» STATED EXERCISE:
Format the lines of the listing, from its start through the line containing "Action: click(x=1539, y=110)", inclusive, as a JSON list of strings with one string per line, omitting blank lines.

» DATA FOR PROCESSING:
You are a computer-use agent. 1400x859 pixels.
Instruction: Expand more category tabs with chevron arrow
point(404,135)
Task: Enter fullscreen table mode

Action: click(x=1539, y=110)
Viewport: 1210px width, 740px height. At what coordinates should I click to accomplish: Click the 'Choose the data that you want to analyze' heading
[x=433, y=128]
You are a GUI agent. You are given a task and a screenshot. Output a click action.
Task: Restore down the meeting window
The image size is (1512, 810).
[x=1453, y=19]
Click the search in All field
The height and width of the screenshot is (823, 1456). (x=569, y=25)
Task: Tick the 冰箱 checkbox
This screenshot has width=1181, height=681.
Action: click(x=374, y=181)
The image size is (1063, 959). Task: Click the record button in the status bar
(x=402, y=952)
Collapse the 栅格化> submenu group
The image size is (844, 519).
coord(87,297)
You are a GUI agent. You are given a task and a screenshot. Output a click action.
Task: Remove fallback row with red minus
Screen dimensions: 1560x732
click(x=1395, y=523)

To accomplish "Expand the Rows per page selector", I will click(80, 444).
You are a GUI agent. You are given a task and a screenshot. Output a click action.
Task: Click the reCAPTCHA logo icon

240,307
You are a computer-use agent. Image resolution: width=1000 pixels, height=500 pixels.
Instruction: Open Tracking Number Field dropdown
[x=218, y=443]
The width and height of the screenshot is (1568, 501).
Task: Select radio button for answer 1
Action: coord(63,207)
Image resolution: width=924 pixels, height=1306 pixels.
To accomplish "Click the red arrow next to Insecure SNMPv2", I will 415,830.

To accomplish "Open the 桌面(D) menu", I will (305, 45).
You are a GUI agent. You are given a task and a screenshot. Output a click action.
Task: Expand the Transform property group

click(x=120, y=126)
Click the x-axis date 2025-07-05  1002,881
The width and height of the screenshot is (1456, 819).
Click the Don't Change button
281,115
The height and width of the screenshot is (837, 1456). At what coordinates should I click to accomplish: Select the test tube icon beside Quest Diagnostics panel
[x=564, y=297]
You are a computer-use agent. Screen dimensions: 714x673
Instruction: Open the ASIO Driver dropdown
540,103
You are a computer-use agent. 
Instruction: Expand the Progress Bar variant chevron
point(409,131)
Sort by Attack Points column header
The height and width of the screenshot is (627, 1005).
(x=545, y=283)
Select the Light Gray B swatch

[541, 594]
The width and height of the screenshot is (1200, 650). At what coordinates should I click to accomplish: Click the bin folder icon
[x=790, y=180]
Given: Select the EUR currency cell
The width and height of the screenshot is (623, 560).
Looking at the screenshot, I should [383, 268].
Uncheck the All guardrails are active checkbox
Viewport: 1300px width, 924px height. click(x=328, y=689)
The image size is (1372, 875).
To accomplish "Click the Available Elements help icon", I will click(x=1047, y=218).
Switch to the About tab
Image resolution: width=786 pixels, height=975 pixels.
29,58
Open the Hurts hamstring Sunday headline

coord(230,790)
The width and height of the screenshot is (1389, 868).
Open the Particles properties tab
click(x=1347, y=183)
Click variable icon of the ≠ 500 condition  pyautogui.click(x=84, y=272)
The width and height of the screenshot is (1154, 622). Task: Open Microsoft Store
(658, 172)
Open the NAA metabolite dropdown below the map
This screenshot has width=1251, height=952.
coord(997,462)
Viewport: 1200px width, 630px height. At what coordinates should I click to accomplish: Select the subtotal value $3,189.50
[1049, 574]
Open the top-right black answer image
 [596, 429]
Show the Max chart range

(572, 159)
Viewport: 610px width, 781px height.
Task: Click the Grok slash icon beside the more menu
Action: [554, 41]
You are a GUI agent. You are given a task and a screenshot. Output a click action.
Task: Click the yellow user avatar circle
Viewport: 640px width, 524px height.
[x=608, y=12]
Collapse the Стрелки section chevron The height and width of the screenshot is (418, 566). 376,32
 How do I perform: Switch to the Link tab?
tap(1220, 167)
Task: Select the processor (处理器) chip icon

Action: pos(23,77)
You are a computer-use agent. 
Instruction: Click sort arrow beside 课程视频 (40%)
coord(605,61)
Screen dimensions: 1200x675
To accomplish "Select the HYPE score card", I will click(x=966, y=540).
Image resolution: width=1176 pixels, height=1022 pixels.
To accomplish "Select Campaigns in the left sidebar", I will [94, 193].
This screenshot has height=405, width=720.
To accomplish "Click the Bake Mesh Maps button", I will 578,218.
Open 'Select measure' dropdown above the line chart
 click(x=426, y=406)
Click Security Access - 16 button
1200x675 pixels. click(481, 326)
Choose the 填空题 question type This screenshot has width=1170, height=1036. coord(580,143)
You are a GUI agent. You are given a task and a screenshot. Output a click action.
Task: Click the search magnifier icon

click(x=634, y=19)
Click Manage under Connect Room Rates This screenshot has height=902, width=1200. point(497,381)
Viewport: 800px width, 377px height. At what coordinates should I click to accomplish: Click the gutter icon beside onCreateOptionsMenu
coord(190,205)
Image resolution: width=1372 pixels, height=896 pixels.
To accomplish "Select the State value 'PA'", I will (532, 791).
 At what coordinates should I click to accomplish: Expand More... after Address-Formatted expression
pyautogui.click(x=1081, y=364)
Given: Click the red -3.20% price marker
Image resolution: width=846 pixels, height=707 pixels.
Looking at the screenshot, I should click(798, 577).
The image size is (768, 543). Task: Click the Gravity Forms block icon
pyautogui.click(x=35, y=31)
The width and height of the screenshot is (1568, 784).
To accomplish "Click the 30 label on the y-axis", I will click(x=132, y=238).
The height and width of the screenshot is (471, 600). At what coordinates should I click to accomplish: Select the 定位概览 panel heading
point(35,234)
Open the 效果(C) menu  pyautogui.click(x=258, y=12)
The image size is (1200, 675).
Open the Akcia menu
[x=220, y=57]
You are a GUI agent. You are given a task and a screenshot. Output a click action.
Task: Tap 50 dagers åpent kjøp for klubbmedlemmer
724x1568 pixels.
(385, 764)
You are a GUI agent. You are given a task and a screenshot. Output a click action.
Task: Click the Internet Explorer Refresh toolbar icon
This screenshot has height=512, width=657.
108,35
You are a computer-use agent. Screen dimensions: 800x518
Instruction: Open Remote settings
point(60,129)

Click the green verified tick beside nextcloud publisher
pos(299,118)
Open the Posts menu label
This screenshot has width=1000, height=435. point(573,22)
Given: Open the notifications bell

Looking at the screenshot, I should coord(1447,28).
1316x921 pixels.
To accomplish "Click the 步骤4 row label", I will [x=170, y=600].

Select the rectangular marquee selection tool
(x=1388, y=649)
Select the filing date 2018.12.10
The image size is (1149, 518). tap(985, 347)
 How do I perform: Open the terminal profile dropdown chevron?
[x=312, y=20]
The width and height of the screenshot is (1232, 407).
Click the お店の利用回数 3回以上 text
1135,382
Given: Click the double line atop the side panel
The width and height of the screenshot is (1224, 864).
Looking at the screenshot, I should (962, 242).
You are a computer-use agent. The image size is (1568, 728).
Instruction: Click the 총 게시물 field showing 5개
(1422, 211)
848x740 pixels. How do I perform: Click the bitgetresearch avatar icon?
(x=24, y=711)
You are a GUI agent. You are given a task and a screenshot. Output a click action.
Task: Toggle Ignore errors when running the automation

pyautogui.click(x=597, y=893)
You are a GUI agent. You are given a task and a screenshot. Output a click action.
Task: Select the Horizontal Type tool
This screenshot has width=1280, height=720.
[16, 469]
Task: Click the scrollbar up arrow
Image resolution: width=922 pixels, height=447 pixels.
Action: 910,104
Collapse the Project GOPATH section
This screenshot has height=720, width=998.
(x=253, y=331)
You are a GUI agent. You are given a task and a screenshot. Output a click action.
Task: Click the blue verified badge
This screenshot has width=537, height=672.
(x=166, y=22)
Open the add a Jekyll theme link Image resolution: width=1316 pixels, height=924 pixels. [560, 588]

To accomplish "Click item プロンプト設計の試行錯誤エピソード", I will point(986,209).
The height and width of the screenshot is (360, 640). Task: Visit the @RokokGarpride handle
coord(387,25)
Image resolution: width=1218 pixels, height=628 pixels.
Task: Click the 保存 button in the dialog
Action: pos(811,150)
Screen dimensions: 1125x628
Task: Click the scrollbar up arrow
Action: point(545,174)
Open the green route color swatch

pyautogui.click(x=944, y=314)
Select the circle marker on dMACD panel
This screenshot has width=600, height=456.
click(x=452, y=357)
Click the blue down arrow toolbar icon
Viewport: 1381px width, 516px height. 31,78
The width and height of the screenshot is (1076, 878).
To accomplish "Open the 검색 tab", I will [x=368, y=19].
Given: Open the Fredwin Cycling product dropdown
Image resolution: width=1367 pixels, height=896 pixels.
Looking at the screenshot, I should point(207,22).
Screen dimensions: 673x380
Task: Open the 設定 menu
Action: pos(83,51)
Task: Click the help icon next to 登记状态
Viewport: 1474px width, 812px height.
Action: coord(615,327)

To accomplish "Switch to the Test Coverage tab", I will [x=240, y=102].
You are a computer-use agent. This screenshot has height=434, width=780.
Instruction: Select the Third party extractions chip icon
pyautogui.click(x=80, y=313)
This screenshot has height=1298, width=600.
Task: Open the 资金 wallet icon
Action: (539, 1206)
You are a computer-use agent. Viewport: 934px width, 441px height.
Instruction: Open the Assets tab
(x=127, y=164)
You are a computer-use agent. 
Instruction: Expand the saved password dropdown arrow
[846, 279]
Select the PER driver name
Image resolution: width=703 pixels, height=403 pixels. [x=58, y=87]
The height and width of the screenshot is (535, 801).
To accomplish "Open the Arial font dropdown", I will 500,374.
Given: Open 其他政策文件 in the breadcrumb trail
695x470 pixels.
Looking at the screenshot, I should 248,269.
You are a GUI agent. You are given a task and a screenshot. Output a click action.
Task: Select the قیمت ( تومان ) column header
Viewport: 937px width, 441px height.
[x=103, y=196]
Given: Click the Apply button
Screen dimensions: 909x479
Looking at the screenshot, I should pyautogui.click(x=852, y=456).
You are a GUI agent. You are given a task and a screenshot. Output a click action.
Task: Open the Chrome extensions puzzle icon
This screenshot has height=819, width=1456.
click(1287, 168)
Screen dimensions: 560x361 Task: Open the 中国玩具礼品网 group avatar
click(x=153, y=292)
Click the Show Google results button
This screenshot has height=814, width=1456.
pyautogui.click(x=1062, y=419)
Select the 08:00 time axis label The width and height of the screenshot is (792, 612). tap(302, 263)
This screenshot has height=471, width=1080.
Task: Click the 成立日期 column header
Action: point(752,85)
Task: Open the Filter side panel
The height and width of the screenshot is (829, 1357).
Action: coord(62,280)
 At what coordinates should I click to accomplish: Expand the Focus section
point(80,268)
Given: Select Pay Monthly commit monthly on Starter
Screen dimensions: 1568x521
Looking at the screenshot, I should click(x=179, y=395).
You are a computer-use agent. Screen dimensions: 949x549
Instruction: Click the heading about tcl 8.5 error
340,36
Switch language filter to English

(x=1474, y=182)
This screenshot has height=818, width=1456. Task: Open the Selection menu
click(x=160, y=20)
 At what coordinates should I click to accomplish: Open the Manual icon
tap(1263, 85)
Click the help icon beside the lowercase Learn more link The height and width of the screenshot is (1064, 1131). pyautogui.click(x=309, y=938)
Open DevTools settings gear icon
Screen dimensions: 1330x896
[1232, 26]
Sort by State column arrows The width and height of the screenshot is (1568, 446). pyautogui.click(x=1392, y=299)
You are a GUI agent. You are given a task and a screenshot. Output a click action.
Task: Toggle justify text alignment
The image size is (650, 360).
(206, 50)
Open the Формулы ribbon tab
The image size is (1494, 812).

» CORRECT RESPONSE:
[
  "You are a computer-use agent. 1400x859 pixels.",
  "Instruction: Expand more category tabs with chevron arrow",
  "point(404,135)",
  "Task: Enter fullscreen table mode",
  "Action: click(x=1539, y=110)"
]